Still, occasionally a product will come along that doesn't generate much excitement. Thermal imaging equipment, for instance, took a while to catch on before manufacturers made them easier to use when trying to locate a lost firefighter within a burning building.

“A couple products we've had didn't catch on even though we saw potential,” Paige recalls. “Usually it was because they were too complex to use. It just wasn't the right time (for them).”

The Internet has affected Shipman's in recent years as people go bargain hunting, sometimes ordering directly from manufacturers. But Paige says customers soon realize that shipping costs often add significantly to any Internet order, and Shipman's delivers free of charge. In addition, Shipman's services what it sells, so it will repair a $450 fire coat with a rip in it, while departments that order directly from the Internet will have to buy a new fire coat to replace a torn one, Paige says.

“Our fire department customers may experiment (with the Internet), but they always come back to us,” Paige says.

Part of the loyalty stems from firefighters being hands-on customers.

“They want to see it; the want to feel it in their hand; they want to check it out,” Paige says.

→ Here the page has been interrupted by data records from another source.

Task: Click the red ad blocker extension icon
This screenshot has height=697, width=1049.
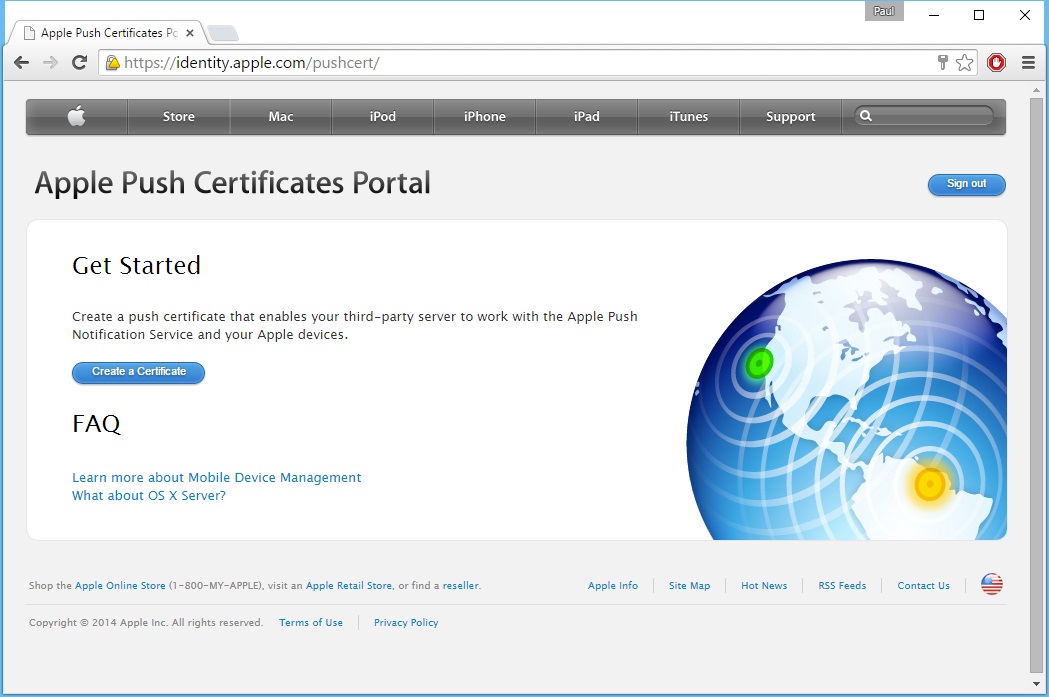Action: point(996,63)
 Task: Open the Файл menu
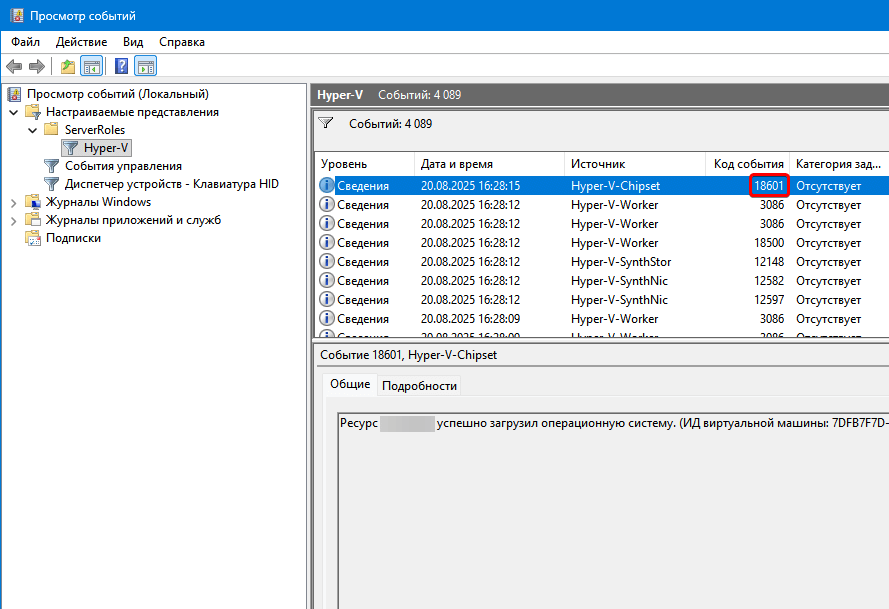point(26,42)
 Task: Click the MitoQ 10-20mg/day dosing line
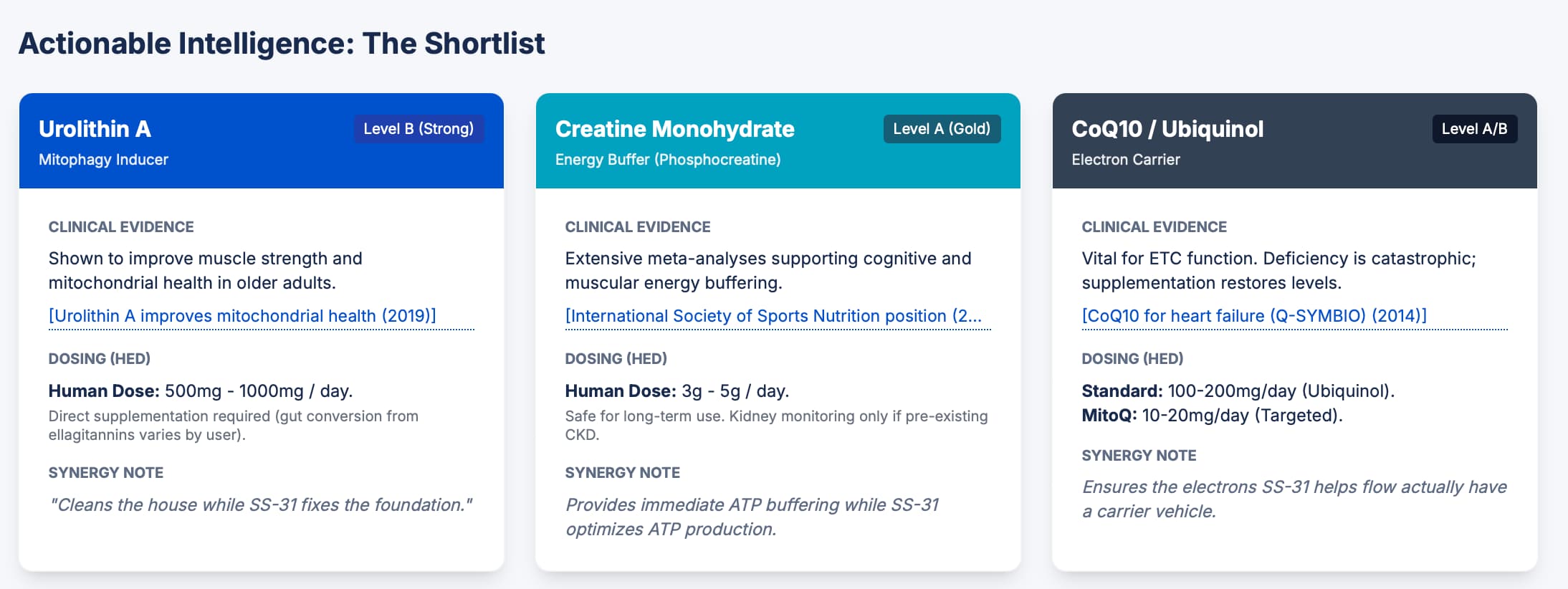tap(1212, 416)
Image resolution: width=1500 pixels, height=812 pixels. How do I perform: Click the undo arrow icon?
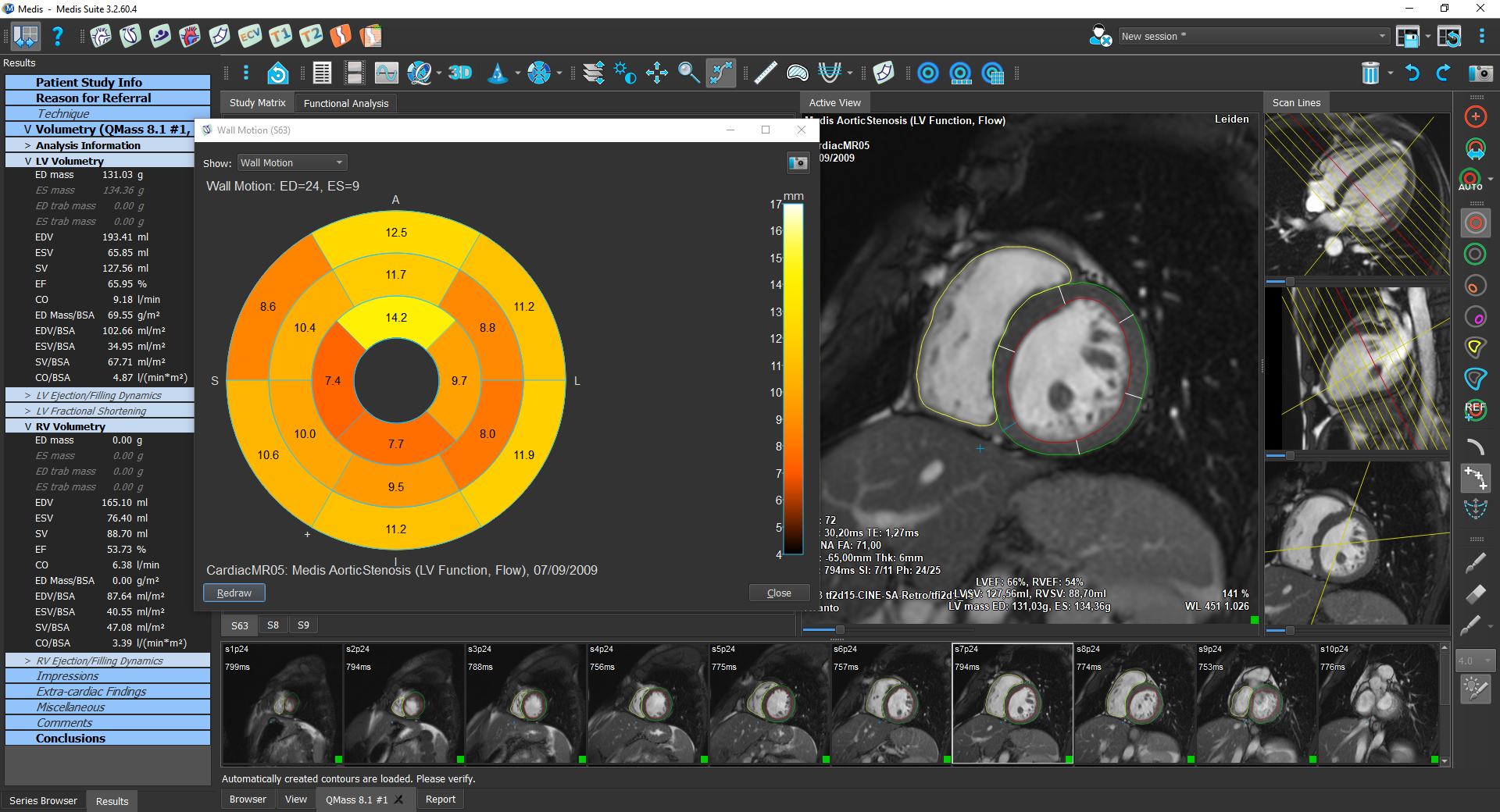point(1412,73)
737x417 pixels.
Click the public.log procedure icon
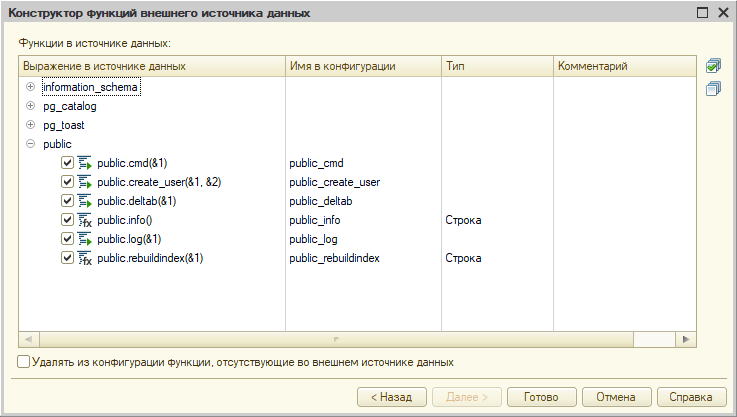point(85,239)
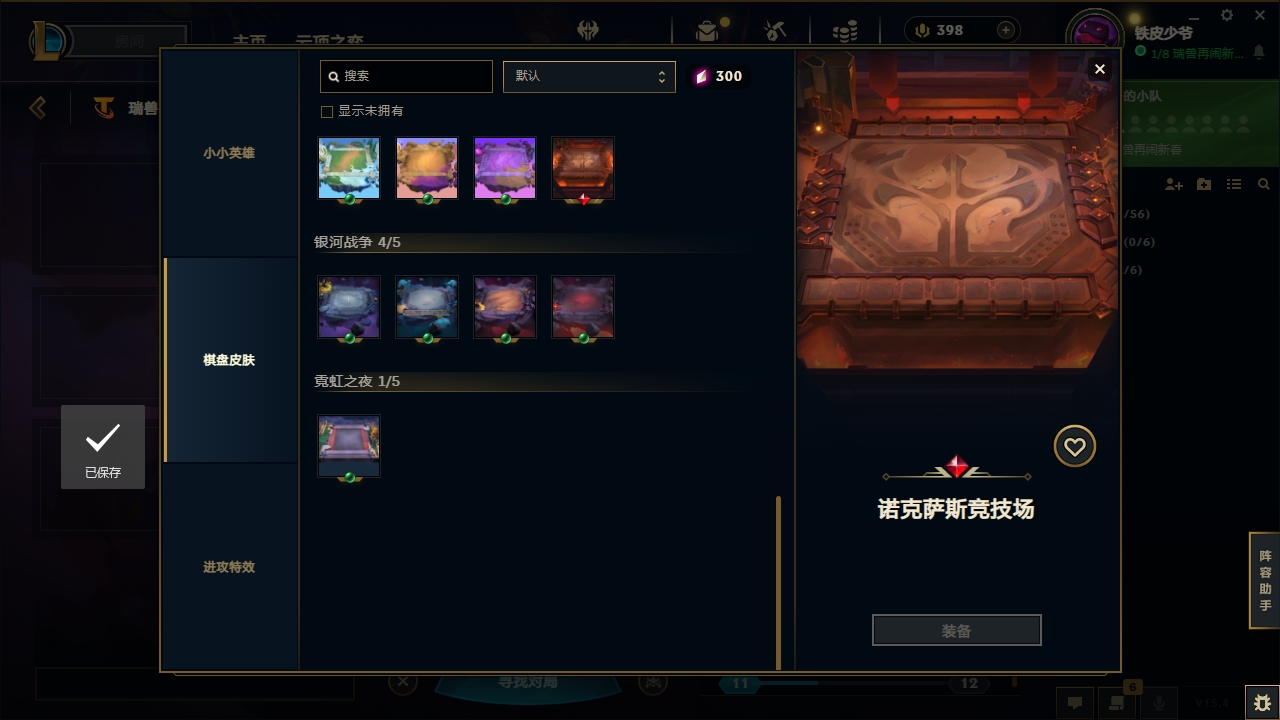Screen dimensions: 1280x720
Task: Click the arena list vertical scrollbar
Action: [x=779, y=582]
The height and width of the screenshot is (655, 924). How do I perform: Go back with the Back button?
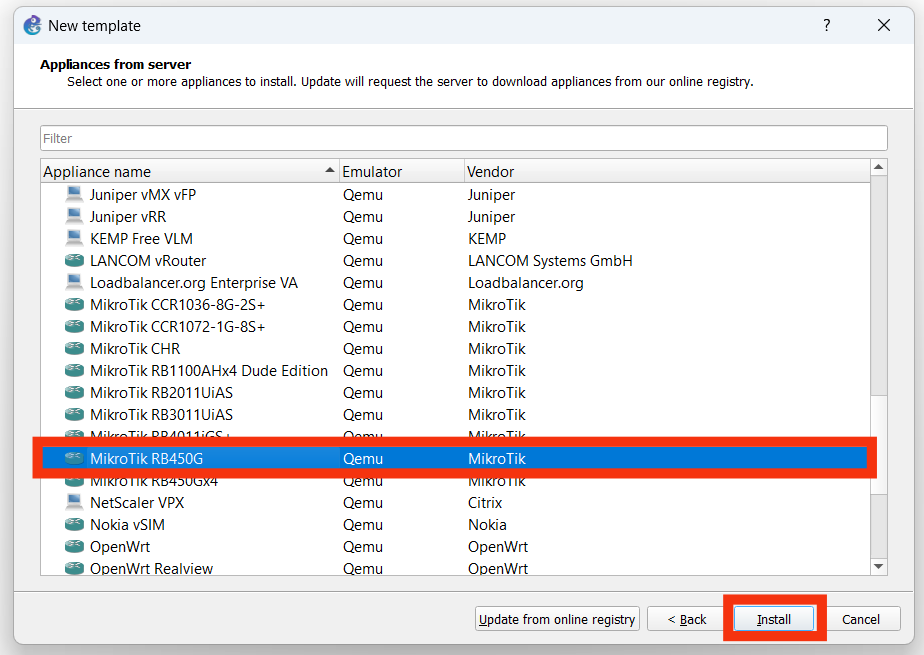(x=685, y=620)
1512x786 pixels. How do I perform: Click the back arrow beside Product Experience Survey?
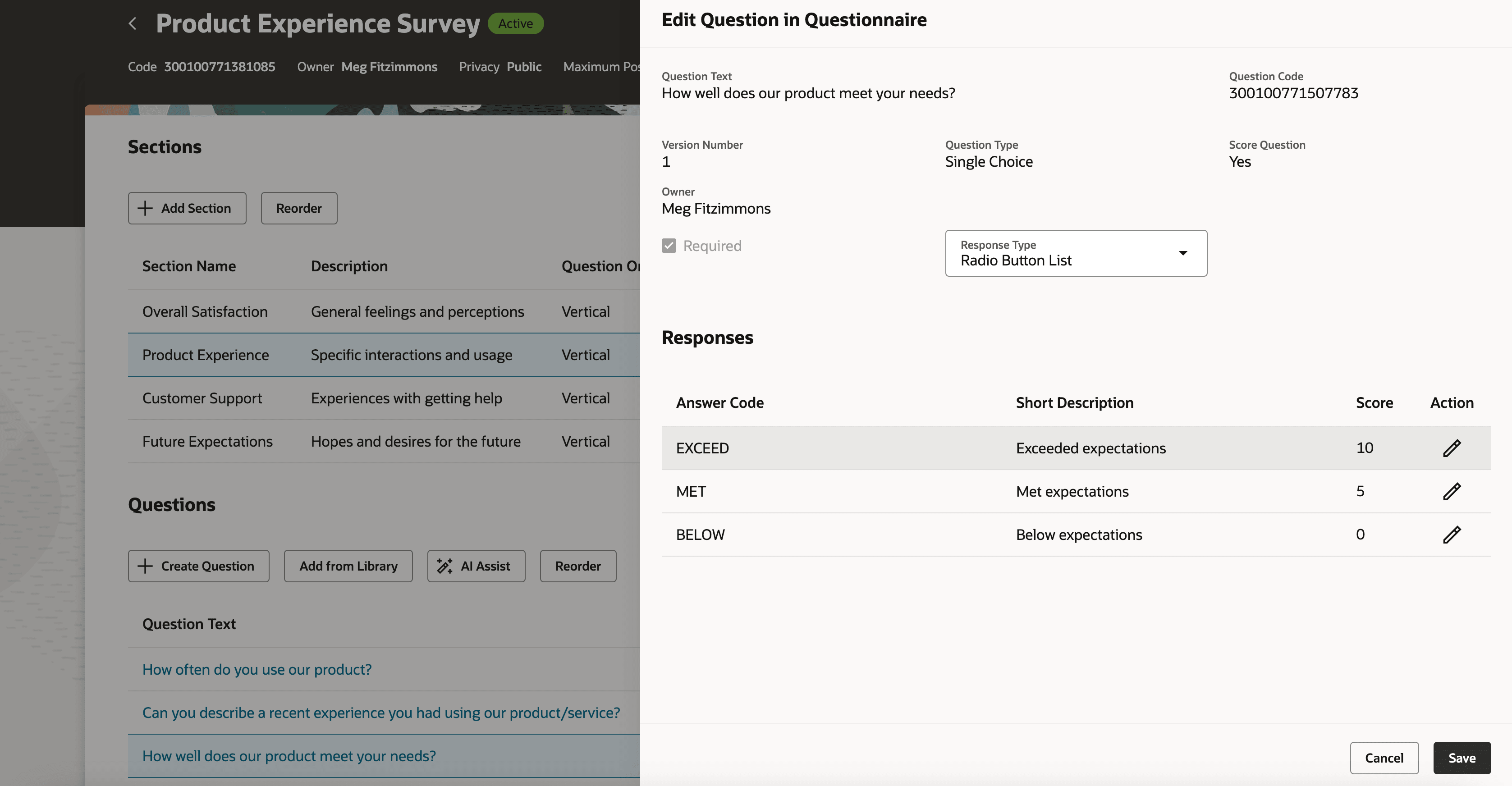[132, 23]
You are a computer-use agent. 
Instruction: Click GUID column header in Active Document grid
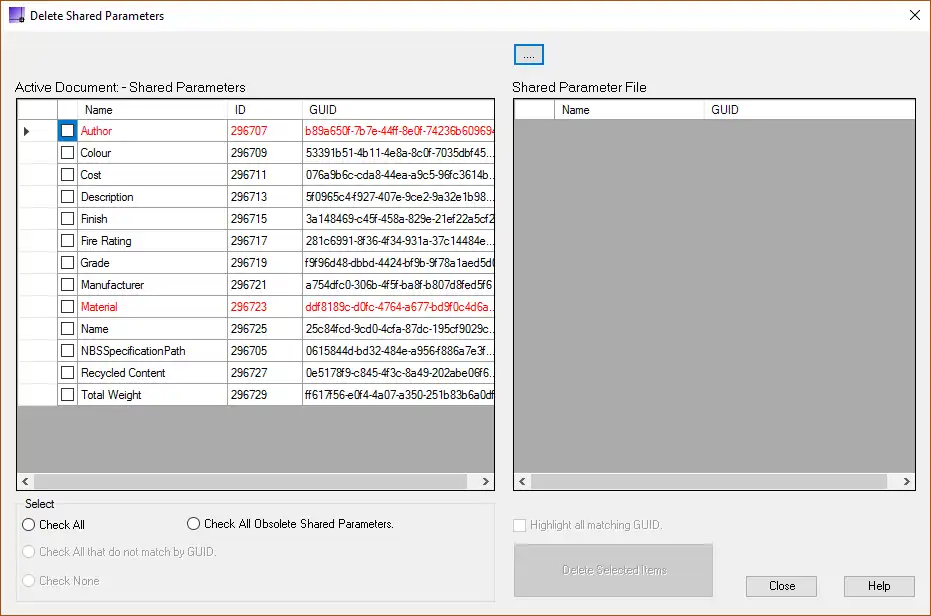397,110
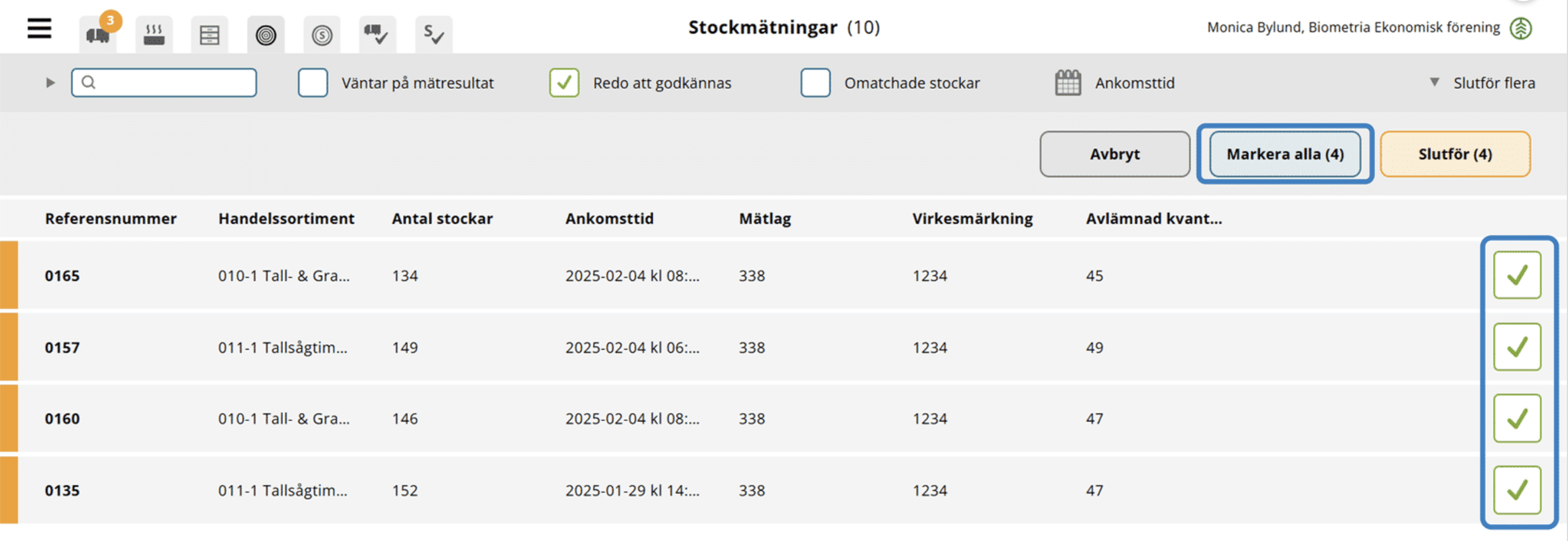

Because of the complexity and number of choices in firefighting equipment, Paige adds, most people realize they need the expertise that Shipman's provides. And this is where the Internet actually comes in handy, because Shipman's employees can find information quickly to help service equipment and provide advice to their clients.

“Every day, I use the Internet,” says Mugavero, the apparatus service manager. “Years ago, I knew everything that was out there. Now, no way.”

Keeping up with new products may be the trickiest part of the business, but it's also what keeps Shipman's growing.

Much of the growth, ironically, has come when products get smaller and lighter. Air packs that used to require firefighters to lift 21.5 pounds of steel now weigh less than 10 pounds. They are now built out of carbon and contain 45 minutes of air compared to 30 minutes for the older, heavier packs.

“Every year for the past 20 years, we've wondered where the new growth in the business would come along. What would customers buy next year?” Paige says. “And every year there's always something else coming along.”